**REQUIRED WORK:**
Count the lines of the listing below that contain the string "header", matching case exactly. Reply with the number only.

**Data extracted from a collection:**
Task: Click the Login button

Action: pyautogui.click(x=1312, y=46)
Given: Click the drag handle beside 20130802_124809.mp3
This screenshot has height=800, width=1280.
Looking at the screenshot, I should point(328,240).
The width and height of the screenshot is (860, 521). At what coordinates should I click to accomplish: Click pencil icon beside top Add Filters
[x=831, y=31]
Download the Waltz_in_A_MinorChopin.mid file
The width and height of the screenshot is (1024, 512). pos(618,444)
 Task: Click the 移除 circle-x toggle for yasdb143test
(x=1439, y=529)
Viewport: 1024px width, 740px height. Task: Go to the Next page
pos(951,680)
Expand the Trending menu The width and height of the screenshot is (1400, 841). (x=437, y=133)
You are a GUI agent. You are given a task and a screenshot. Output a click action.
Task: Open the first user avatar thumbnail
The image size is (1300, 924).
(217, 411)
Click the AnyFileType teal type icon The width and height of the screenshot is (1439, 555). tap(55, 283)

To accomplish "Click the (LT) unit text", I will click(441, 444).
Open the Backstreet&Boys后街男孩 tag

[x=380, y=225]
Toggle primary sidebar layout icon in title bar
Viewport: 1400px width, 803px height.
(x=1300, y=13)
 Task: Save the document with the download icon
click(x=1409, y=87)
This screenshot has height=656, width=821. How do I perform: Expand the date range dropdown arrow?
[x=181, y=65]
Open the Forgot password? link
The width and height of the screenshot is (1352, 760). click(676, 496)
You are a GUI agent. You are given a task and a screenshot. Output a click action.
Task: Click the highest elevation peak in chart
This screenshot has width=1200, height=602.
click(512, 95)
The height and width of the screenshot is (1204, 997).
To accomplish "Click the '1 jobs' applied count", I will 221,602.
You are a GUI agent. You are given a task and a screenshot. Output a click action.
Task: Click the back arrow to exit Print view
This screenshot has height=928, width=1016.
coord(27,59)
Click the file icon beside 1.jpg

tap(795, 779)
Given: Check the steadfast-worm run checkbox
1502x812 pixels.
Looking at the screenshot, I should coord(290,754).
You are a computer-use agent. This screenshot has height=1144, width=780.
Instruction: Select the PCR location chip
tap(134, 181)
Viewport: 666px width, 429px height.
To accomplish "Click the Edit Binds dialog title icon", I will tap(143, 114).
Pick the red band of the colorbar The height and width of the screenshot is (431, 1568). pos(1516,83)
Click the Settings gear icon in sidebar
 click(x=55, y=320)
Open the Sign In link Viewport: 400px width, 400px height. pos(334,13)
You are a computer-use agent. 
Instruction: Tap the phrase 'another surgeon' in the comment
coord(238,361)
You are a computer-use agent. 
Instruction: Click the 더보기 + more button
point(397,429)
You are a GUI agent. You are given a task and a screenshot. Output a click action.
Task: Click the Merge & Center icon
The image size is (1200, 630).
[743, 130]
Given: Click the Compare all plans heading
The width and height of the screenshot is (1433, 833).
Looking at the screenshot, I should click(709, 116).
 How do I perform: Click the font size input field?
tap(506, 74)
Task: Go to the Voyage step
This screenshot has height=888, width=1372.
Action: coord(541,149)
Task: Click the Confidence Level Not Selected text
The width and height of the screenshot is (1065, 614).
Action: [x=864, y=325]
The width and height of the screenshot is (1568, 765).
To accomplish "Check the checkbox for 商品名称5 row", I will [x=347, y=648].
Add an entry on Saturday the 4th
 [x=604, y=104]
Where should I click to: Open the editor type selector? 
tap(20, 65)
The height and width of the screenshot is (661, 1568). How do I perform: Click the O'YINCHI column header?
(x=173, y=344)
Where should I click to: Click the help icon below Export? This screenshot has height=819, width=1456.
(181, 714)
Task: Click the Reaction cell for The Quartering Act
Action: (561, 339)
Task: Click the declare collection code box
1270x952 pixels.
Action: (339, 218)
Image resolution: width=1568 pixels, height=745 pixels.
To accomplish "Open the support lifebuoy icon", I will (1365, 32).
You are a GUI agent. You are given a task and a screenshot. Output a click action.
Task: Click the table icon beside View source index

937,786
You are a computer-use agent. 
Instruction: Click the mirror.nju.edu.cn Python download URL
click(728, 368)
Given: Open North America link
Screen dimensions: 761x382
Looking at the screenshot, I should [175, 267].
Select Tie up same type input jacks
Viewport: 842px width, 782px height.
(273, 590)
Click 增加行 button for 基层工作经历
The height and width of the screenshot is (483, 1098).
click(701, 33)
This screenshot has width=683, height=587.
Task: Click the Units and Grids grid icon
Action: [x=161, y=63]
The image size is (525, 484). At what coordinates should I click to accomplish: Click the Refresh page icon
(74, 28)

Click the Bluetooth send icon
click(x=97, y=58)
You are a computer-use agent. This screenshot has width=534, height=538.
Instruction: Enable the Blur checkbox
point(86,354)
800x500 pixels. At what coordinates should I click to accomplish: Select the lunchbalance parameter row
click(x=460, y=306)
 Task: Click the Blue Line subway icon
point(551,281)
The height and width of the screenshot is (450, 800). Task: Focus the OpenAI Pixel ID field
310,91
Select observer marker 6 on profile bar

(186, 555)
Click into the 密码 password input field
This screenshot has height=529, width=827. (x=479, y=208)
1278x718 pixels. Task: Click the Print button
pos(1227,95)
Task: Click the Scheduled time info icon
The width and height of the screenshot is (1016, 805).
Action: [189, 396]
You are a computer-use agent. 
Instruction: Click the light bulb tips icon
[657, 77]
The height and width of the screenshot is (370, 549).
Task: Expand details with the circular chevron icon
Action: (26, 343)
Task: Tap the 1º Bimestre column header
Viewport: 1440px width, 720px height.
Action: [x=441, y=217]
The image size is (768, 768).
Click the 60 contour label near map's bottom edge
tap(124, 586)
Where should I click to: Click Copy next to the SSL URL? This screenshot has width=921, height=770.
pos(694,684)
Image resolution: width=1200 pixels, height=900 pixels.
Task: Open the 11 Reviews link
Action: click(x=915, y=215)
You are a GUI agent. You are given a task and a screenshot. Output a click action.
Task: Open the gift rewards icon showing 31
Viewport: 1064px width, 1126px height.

**ANSWER TO THIS EXERCISE:**
2